§ AIM OF THE EXERCISE
Please copy exactly the lines that begin with the one containing "Viewport: 640px width, 435px" and end with the last line of the entries.

------ EXERCISE INPUTS ------

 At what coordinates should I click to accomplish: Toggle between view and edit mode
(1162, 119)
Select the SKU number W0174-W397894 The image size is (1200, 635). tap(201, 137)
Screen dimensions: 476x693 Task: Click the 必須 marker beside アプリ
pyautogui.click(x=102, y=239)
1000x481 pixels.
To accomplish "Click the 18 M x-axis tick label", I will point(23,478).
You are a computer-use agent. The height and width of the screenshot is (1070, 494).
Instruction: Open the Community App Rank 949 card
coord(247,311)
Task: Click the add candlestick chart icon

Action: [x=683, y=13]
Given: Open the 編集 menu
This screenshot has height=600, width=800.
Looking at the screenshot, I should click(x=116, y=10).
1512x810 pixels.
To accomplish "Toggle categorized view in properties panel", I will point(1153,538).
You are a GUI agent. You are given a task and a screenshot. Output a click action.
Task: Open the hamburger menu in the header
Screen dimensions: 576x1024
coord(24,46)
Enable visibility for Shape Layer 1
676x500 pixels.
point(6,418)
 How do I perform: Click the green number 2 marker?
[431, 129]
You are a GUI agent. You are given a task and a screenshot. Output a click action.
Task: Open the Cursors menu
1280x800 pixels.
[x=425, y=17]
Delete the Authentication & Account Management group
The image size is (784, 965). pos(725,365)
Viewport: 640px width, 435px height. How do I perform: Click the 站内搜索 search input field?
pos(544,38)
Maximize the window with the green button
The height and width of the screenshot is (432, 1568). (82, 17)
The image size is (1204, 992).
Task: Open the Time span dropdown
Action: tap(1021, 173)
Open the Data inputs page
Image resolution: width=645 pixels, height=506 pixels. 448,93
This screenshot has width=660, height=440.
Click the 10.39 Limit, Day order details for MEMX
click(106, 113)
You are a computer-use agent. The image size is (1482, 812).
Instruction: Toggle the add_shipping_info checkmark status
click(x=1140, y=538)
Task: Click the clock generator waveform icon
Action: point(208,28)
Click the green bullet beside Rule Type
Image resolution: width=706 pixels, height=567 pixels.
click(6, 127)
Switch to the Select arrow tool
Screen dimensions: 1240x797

------

§ SOLVED EXERCISE
Viewport: 640px width, 435px height. How do I perform: Click the 站内搜索 search input field?
pos(544,38)
Maximize the window with the green button
The height and width of the screenshot is (432, 1568). (82, 17)
The image size is (1204, 992).
Task: Open the Time span dropdown
Action: tap(1021, 173)
Open the Data inputs page
Image resolution: width=645 pixels, height=506 pixels. 448,93
This screenshot has width=660, height=440.
Click the 10.39 Limit, Day order details for MEMX
click(106, 113)
You are a computer-use agent. The image size is (1482, 812).
Instruction: Toggle the add_shipping_info checkmark status
click(x=1140, y=538)
Task: Click the clock generator waveform icon
Action: point(208,28)
Click the green bullet beside Rule Type
Image resolution: width=706 pixels, height=567 pixels.
click(6, 127)
Switch to the Select arrow tool
Screen dimensions: 1240x797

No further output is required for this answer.